Sono in arrivo delle interessanti novità per Pokémon GO: qualche settimana fa il CEO di Niantic, John Hanke, aveva già accennato all’imminente debutto dei Pokémon Leggendari all’interno del videogame, e sembra che non bisognerà attendere molto.

Nel corso della ventunesima edizione del Webby Awards da parte dell’International Academy of Digital Arts and Sciences, tenutasi questa settimana, Pokémon GO ha vinto ben cinque premi Webby – tra cui anche il premio “Miglior Titolo Mobile” – tutti ritirati da Archit Bhargava, il quale ha affermato che “questa estate sarà leggendaria”. È solo un’affermazione, ma il riferimento sembra essere più che cristallino e considerate le dichiarazioni del CEO di Niantic potremmo quasi interpretarle come un annuncio anticipato.

In fondo bisogna pensare che un videogame come Pokémon GO registra il maggior numero di utenti attivi specialmente nelle belle stagioni, quale migliore occasione per andare a caccia di Pokémon rari o – molto meglio – Leggendari? Ad ogni modo bisogna prestare attenzione a non barare e a giocare onestamente, pena il divieto di trovare le agognate creaturine virtuali.
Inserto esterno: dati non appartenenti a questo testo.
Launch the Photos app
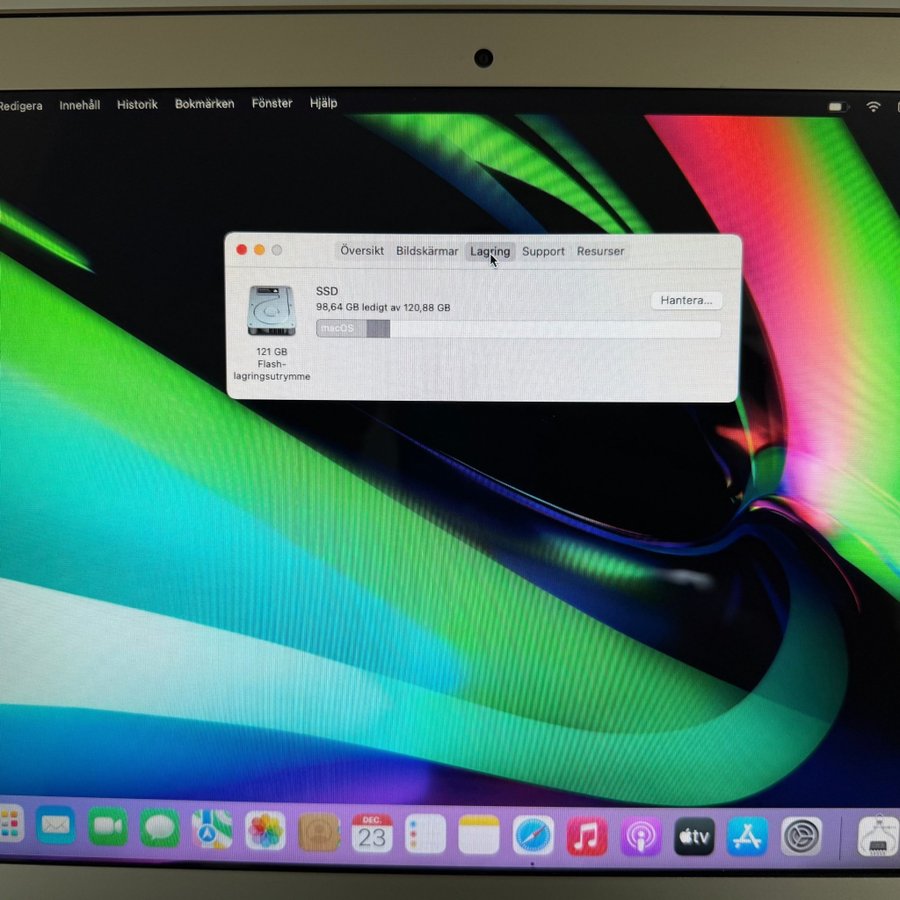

Dopo i ban a chi trucca la posizione GPS, Niantic prosegue la sua lotta ai “furbetti” del gioco: secondo quanto riportato da Pokémon Millennium, è stato recentemente introdotto un nuovo sistema in grado di penalizzare gli utenti che utilizzano di bot, i quali non saranno più in grado di trovare Pokémon rari.

I bot sono veri e propri software sviluppati da terze parti per fare le veci dell’utente e giocare al suo posto. Pagando cifre irrisorie, questi “robot” sono in grado di far avanzare di livello il giocatore e catturare tantissimi Pokémon e oggetti in brevissimo tempo, il tutto in modo automatico. La limitazione imposta da Niantic li rende completamente inutili.

Ad ogni modo sembra che sia già stato trovato un modo per arginare il provvedimento della casa di San Francisco: il team di sviluppo hanno difatti agiuto solo sugli account già segnalati e riconosciuti come utilizzatori di bot, perciò basterà creare nuovi profili per evitare il blocco della software house.

Questa volta però la decisione di Niantic non è stata presa di buon occhio dai fan di Pokémon GO, dato che in molti hanno espresso il loro timore sul fatto che questa nuova misura di sicurezza possa in qualche modo danneggiare gran parte degli utenti che si servono dei bot solo in maniera sporadica. In più, secondo quanto emerso da alcuni sondaggi, oltre l’80% dei videogiocatori ha affermato di essere favorevole all’uso di software di terze parti all’interno del gioco.